Dynamic Breakdown Attacks mit hoher Trefferquote
Aktuell sehen wir eine hohe Trefferquote bei Dynamic Breakdown Attack Manövern. Also bei Aktien, die ein paar Tage lang über einer Unterstützung herumeiern, bis es den Marktteilnehmern zu langweilig wird, so dass die Aktie dann mit Schwung über Stopp-Loss Lawinen nach unten gerissen wird. Die geringe Liquidität aktuell begünstigt solche Stopp-Loss Lawinen.
Eine solche könnte in Kürze in Omnicell (OMCL) starten. Der Dienstleister für Gesundheitsdienstleister ist nach den Quartalszahlen, die am 2. November veröffentlicht wurden, um über 30 % nach unten gerauscht. Der Ausblick war eine herbe Enttäuschung gewesen und verweist womöglich darauf, dass die Kundenzufriedenheit nicht so gut ist, wie zuvor vom Unternehmen kommuniziert wurde. Omnicell ist eine Aktie, die trotz recht moderater Bewertung aktuell wohl niemand im Depot unbedingt für 2023 halten möchte.
Sollte die Aktie unter 46 $ fallen, könnten Stopp-Loss Lawinen in Gang kommen. Die Short-Ratio beträgt etwa 4 %, d. h. dass von allen täglich gehandelten Aktien ca. 4 % Leerverkäufe sind.
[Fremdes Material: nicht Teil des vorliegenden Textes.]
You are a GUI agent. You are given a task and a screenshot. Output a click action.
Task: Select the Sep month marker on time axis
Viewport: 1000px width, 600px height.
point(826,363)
Das ist im aktuellen Marktumfeld wenig – und erscheint mir sogar noch steigerungsfähig – so dass ein Squeeze-Out in dieser Aktie nicht gefürchtet werden muss.
Hinweis:
Gemäß §34 WpHG weise ich darauf hin, dass die Kolumne “Marktradar” ausschließlich Informationszwecken dient und in keinem Fall Empfehlungen zum Kauf von Aktien oder anderen Wertpapieren darstellen. Ich gebe hier ausschließlich meine eigene Meinung wieder und berate niemanden. Die hier vorgetragenen Ideen können vom Autor aktiv in seinen privaten Depots (inklusive wikifolios) umgesetzt werden oder auch nicht. Interessenkonflikte können in jedem Fall und jederzeit bestehen. Auch wenn ich die Kolumne nach bestem Wissen und Gewissen schreibe, können jederzeit Fehler auftauchen. Die Haftung für Vermögensschäden, die aus der Nutzung der von mir veröffentlichten Ausführungen für eine Anlageentscheidung resultieren können, ist kategorisch ausgeschlossen. Ich lehne jegliche Haftung für allfällige Verluste oder Schäden irgendwelcher Art ab, die direkt oder indirekt durch die Benutzung des Inhalts entstehen.